I walked through the front door of Stuarts Draft Elementary School a shy, timid six-year-old. My kindergarten year at Wetmore Elementary School in Utica, New York, was more of a blur than anything. Honestly, my mind wasn’t really in the right frame to be educated. Having just said farewell to my grandparents the previous summer, I found myself living with my biological parents in a small apartment complex—parents who didn’t know how to parent. Little did I know that my first-grade classroom would become a refuge and respite from the abuse I would suffer daily at their twisted, maniacal hands. They say school should be a safe place for every student. For me, it was the only safe place for seven hours a day. I grew to love that school. I grew to love my fellow students. And I grew to love my teachers.

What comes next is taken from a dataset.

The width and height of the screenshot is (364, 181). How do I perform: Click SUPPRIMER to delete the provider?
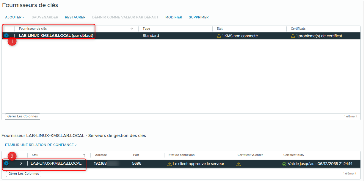[x=199, y=17]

When the abuse was finally discovered, things changed quickly. I thank God that my adoption didn’t throw me into a whole new scene of a new school, new students, new teachers, etc. Fortunately, my adopted parents lived in the same school district. And just like that, I went from going to school every day just to get away from the nightmare of my previous home, to going to that exact same school knowing I had two loving parents waiting for me upon my return at the end of the day. Nothing changed in my life other than my home and the people raising me. My first-grade teacher was the same teacher. My friends were the same friends. My school was the same school. Thinking back now, those 1st- through 5th- grade years ended up being extremely vital years for me. And I am grateful for them.
Stuarts Draft Elementary was a special place. For the most part, all the children wanted to learn. The faculty was loving and truly had our best interests at heart. The education I received was top notch. In addition to the excellent education, the school made it a priority to produce well-rounded, good citizens who contributed positively to society. The school also strived to include parents and family in everything. I can remember multiple holiday parties in my classrooms where parents were present, helping out. The music program always had at least two concerts a year where the cafeteria would be packed with loved ones to see every grade level perform the songs we had worked on so hard to learn. Every May, we had a true field day, where parents would come help run the events and where actual trophies and ribbons were handed out to the top performers (unlike today, where everyone is awarded).

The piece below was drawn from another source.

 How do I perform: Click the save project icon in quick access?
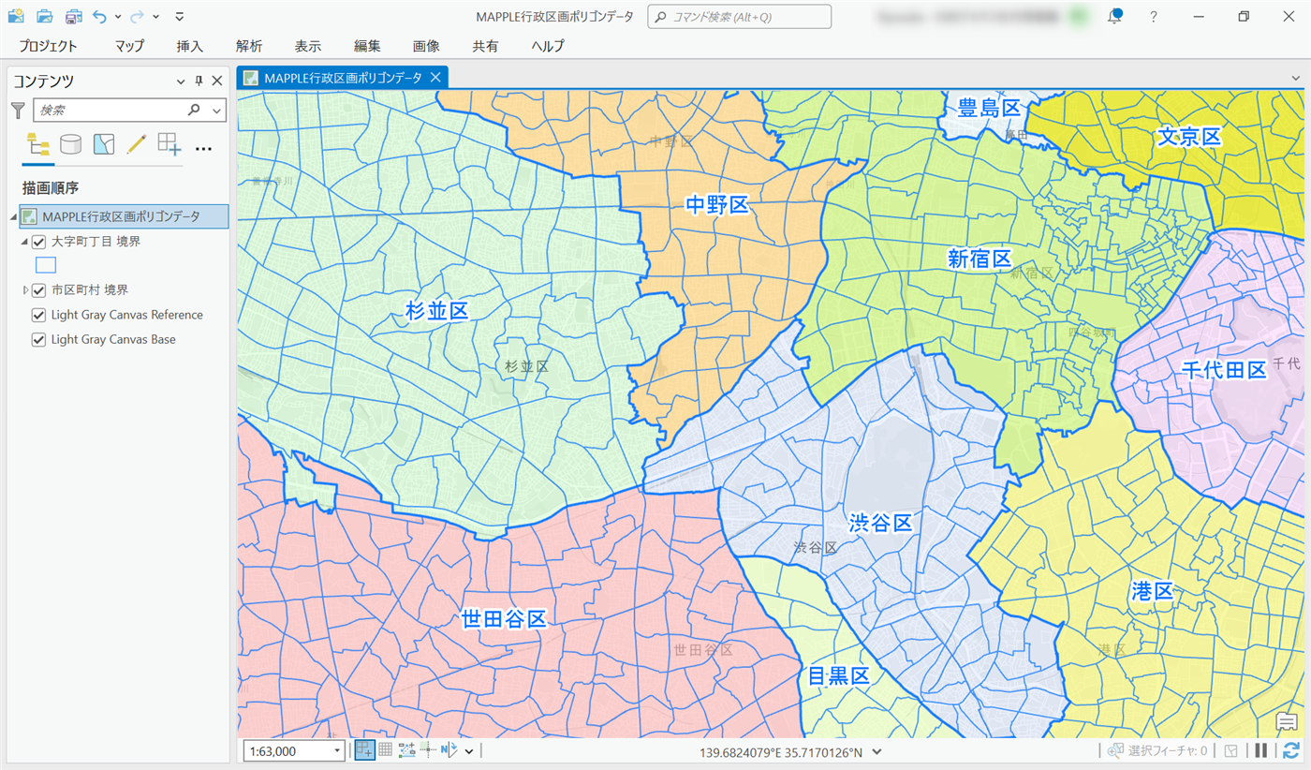(73, 17)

Every Halloween, the school would have a carnival. Cakewalks, costume contests (of which I won several thanks to my mother’s creativity) and the highlight—the haunted house—are memories I will always cherish. I can still remember the absolute howling laughter of my father as he and I (me being scared to death) made our way through the maze of flashing lights, fog, and “monsters.” I smile thinking about those times even now.

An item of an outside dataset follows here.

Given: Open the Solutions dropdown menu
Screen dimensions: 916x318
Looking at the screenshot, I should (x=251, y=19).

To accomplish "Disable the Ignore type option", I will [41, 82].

When I left that school in 1984, there was no graduation ceremony. The students I had just spent five years getting to know and grow with simply went home on the last day of school. Some of them I saw again the next year in middle school. Others, I didn’t. But the memories I have of that building and the good people there who truly impacted my life will always remain near and dear to my heart
Today, I look back on those five years with a bit of sadness but with a lot of gratitude. I know how important that school ended up being to me. The school has long since changed its name, but the building is still there, and children are still walking through those same halls that I did. I hope the memories they are creating there are just as good as mine.